Data from: Aridity shapes cyanogenesis cline evolution in white clover (Trifolium repens L.)
Kooyers, Nicholas J.; Gage, Lily R.; Al-Lozi, Amal; Olsen, Kenneth M. (2014), Data from: Aridity shapes cyanogenesis cline evolution in white clover (Trifolium repens L.), Dryad, Dataset, https://doi.org/10.5061/dryad.j7q43
Adaptive differentiation between populations is often proposed to be the product of multiple interacting selective pressures, although empirical support for this is scarce. In white clover, populations show adaptive differentiation in frequencies of cyanogenesis, the ability to produce HCN after tissue damage. This polymorphism arises through independently segregating polymorphisms for the presence/absence of two required cyanogenic components, cyanogenic glucosides and their hydrolyzing enzyme.

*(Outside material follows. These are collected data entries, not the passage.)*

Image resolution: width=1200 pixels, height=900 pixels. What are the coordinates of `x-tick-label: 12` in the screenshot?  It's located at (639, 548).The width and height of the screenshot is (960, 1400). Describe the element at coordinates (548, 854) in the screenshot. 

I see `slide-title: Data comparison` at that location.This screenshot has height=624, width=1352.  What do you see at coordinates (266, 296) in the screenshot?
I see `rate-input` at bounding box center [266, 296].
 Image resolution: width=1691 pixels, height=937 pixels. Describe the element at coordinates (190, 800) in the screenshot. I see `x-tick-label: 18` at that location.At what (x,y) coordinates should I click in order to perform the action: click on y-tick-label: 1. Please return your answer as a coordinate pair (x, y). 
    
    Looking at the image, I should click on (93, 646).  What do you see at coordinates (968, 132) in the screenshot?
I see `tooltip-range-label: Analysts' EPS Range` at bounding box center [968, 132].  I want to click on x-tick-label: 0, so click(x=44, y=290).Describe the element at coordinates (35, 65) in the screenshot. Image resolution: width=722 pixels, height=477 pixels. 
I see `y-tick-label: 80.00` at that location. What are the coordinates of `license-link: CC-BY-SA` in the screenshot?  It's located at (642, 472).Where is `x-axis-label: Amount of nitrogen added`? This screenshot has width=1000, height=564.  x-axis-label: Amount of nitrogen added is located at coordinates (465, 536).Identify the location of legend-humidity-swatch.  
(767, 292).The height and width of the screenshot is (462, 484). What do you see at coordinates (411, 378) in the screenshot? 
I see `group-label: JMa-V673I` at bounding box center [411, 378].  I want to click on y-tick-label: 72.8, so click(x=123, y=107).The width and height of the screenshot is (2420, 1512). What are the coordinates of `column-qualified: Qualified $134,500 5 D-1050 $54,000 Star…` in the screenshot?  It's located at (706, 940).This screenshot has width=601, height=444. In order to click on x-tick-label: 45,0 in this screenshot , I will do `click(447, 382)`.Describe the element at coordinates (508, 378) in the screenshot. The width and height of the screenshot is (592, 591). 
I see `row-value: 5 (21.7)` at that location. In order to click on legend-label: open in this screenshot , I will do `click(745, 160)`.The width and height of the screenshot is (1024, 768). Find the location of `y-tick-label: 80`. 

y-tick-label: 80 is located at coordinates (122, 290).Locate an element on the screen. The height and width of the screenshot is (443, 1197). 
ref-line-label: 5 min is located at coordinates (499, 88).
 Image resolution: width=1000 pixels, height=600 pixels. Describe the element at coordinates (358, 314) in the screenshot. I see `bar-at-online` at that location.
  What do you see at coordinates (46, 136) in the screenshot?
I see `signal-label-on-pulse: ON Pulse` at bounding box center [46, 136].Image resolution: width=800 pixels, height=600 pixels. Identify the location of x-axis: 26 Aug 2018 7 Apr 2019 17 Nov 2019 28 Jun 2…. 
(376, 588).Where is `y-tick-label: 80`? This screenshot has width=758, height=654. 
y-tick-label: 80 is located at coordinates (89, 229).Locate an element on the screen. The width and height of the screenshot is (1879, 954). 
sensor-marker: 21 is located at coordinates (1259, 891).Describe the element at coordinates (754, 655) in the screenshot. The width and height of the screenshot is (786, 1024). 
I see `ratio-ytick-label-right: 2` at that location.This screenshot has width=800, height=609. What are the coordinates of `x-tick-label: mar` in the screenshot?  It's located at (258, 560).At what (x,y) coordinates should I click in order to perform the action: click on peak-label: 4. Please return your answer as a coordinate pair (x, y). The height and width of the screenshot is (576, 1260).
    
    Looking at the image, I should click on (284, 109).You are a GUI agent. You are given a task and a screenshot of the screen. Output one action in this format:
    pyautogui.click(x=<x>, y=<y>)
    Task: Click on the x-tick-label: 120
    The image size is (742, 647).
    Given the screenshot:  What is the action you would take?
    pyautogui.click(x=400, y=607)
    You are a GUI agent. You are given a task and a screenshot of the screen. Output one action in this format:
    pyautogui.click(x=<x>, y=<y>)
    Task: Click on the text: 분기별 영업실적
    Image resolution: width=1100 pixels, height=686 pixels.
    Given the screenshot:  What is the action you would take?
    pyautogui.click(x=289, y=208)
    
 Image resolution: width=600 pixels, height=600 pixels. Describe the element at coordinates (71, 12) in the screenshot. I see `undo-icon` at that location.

White clover populations worldwide have evolved a series of recurrent, climate-associated clines, with higher frequencies of cyanogenic plants in warmer locations. These clines have traditionally been hypothesized to reflect a fitness tradeoff between chemical defense in herbivore-rich areas (warmer climates) and energetic costs of producing cyanogenic components in areas of low herbivore pressure (cooler climates). Recent observational studies suggest that cyanogenic components may be beneficial in water-stressed environments. We investigated fitness tradeoffs associated with temperature-induced water-stress in the cyanogenesis system using manipulative experiments in growth chambers and population surveys across a longitudinal precipitation gradient in the central U.S. We find that plants producing cyanogenic glucosides have higher relative fitness in treatments simulating a moderate, persistent drought stress. In water-neutral treatments, there are energetic costs to producing cyanogenic components, but only in treatments with nutrient stress. These fitness tradeoffs are consistent with cyanogenesis frequencies in natural populations, where we find clinal variation in the proportion of plants producing cyanogenic glucosides along the precipitation gradient. These results suggest that multiple selective pressures interact to maintain this adaptive polymorphism, and that modeling adaptation will require knowledge of environment-specific fitness effects.